SauceCat / PDPbox

python partial dependence plot toolbox
http://pdpbox.readthedocs.io/en/latest/
MIT License
844 stars 129 forks source link

Rounding in `get_grid_` causes issues for features with narrow scale #13

Closed flinder closed 6 years ago

flinder commented 6 years ago

If a feature has percentiles that vary by less than 0.01 the generated grid has duplicate values which (for some reason) leads to unequal dimensions of the .feature_grids and .pdp attributes of the pdpbox.pdp.pdp_isolate_obj. When using this development version, the problem with the dimensions is gone, but the grid will have only one value in this example. I could fix the problem for my purposes by just removing the rounding statements in the _get_grids() function (see my fork), but assume there's a reason for the rounding so a real fix is probably more involved (?).
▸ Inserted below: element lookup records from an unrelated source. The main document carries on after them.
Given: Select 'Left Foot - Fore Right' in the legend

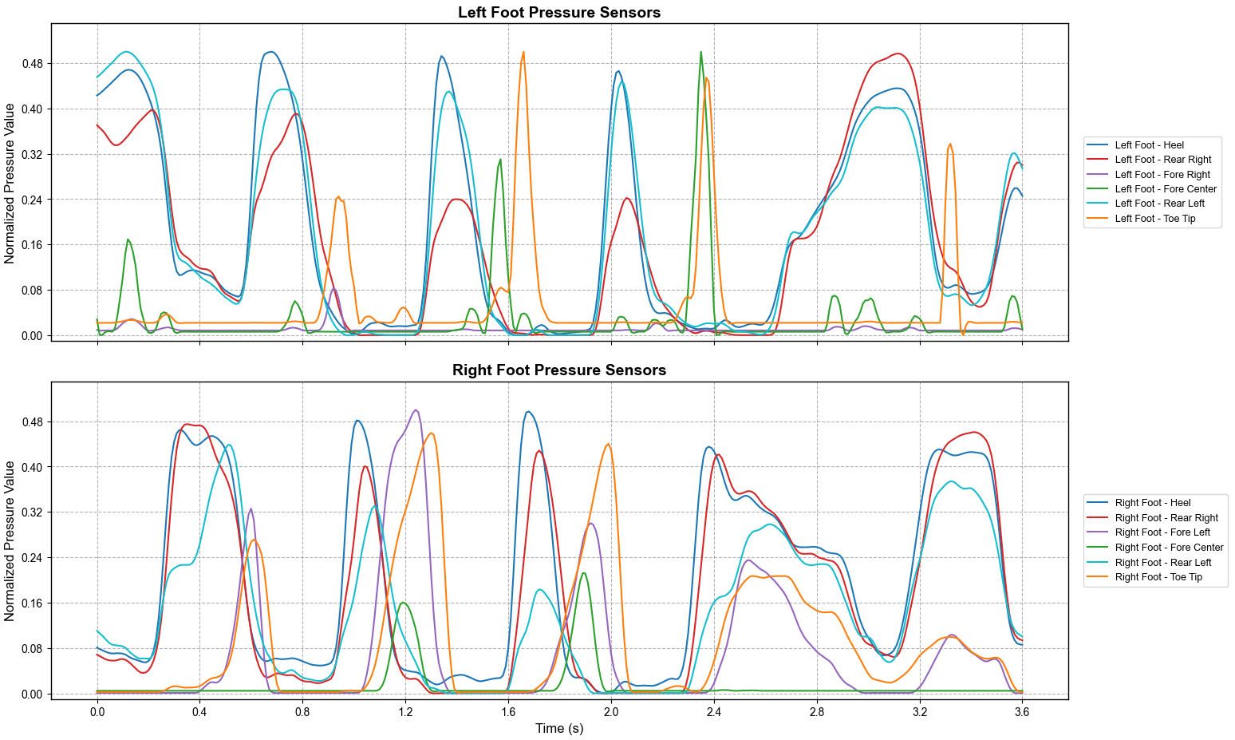Looking at the screenshot, I should tap(1162, 175).
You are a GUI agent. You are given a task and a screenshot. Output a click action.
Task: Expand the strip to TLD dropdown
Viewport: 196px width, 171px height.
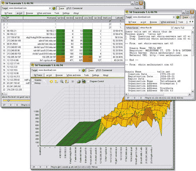193,28
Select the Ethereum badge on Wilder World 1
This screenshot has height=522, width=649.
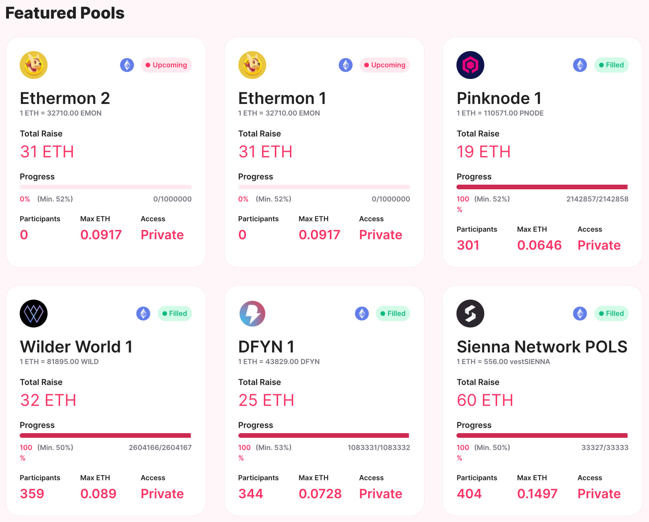[143, 313]
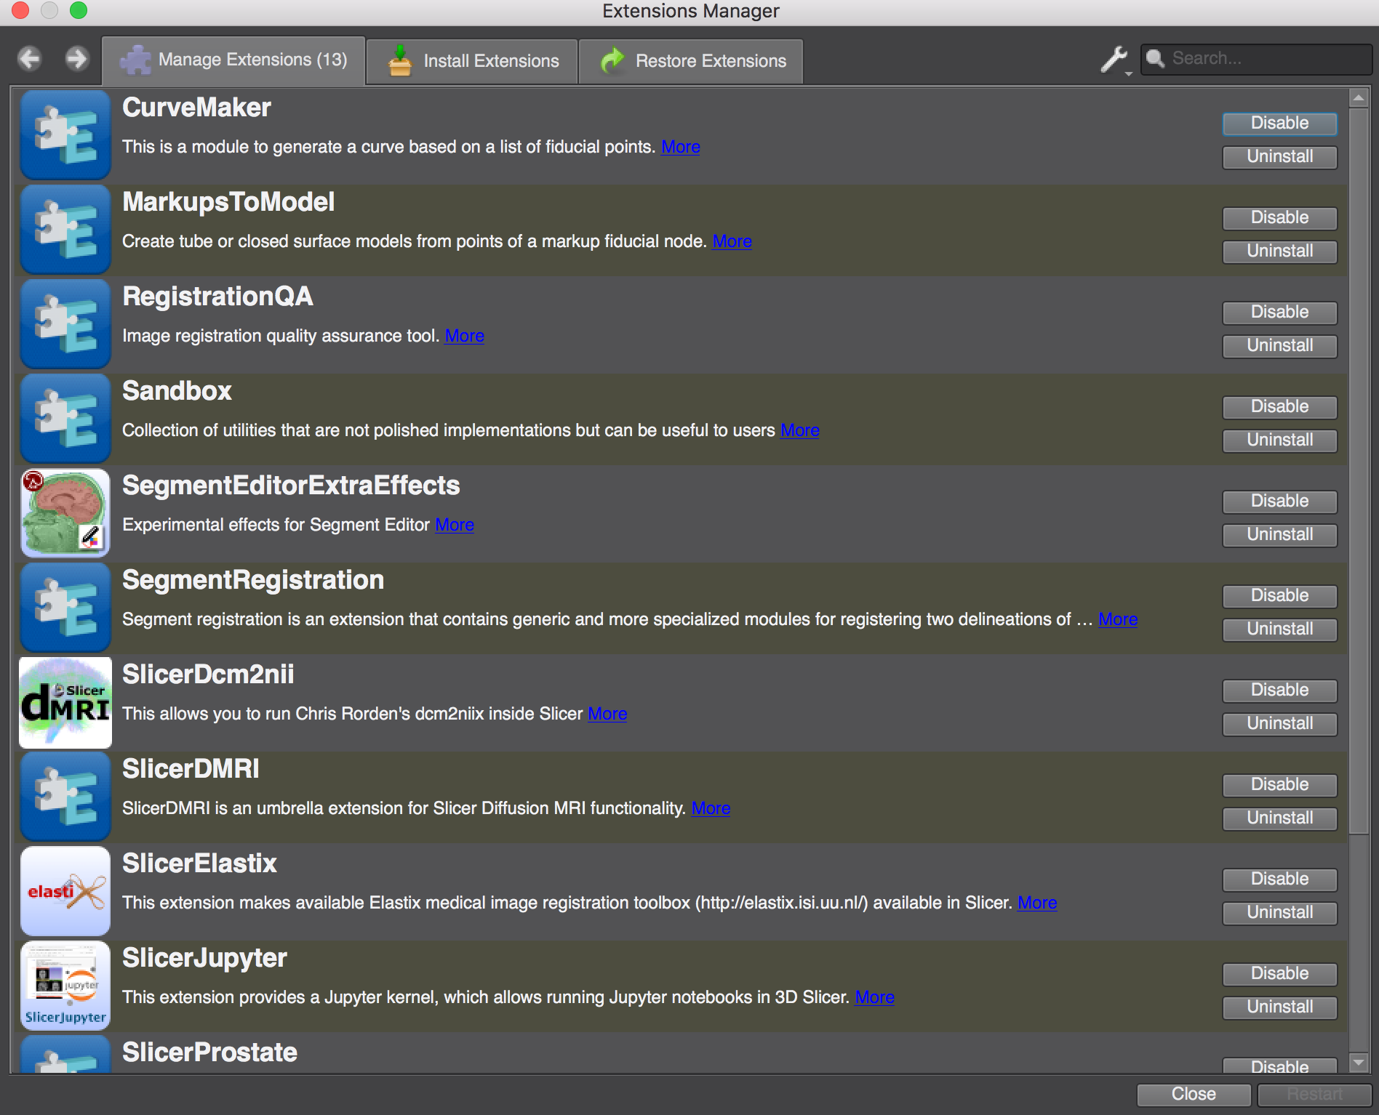
Task: Click the back navigation arrow
Action: coord(30,58)
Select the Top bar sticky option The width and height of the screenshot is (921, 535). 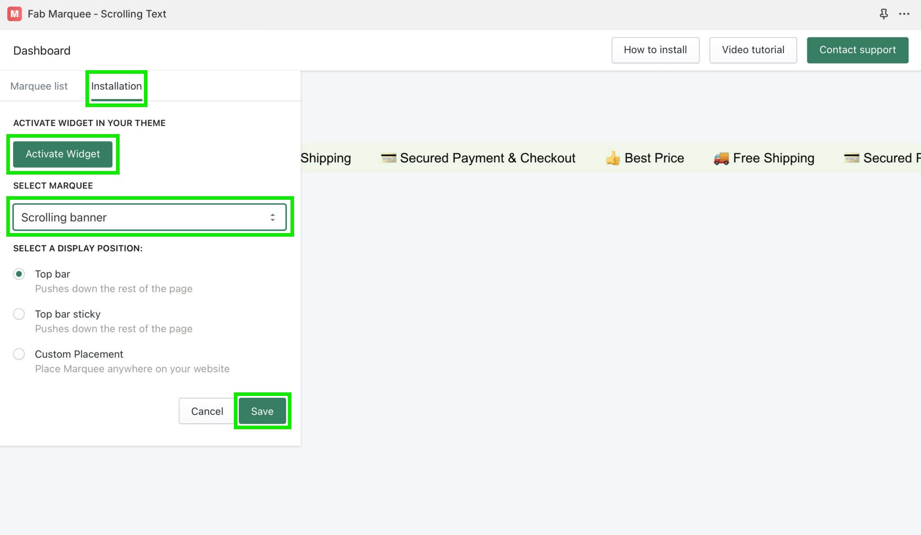(x=19, y=314)
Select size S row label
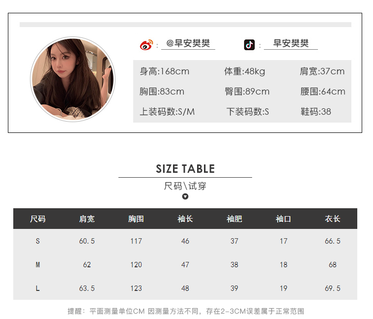This screenshot has height=319, width=373. [38, 241]
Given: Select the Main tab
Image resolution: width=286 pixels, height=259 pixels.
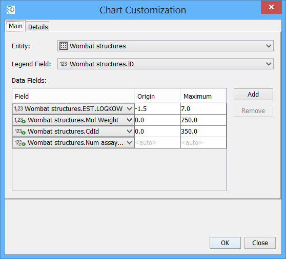Looking at the screenshot, I should point(15,26).
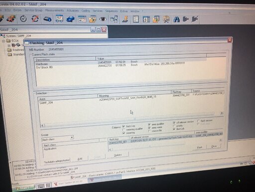
Task: Open the Coding menu
Action: (x=86, y=11)
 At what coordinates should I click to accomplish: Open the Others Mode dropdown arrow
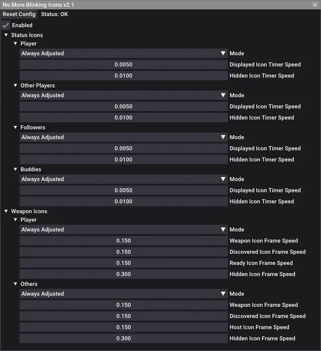pyautogui.click(x=223, y=294)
Here's a reproducible example (using the version from pypi):

import pandas as pd
import numpy as np

from pdpbox import pdp # Version from pypi
from sklearn.linear_model import SGDClassifier

np.random.seed(123)
df = pd.DataFrame({'y': np.random.randint(0,2,100), 
                  'x1': np.random.uniform(0.5, 0.5001, 100),
                  'x2': np.random.uniform(0.5, 0.5001, 100)})

clf = SGDClassifier()
X = df[['x1', 'x2']]
y = df['y']
clf.fit(X, y)
P = pdp.pdp_isolate(model=clf, train_X=X, feature='x1')

print(P.feature_grids)
print(P.pdp)
SauceCat commented 6 years ago

Interesting catch.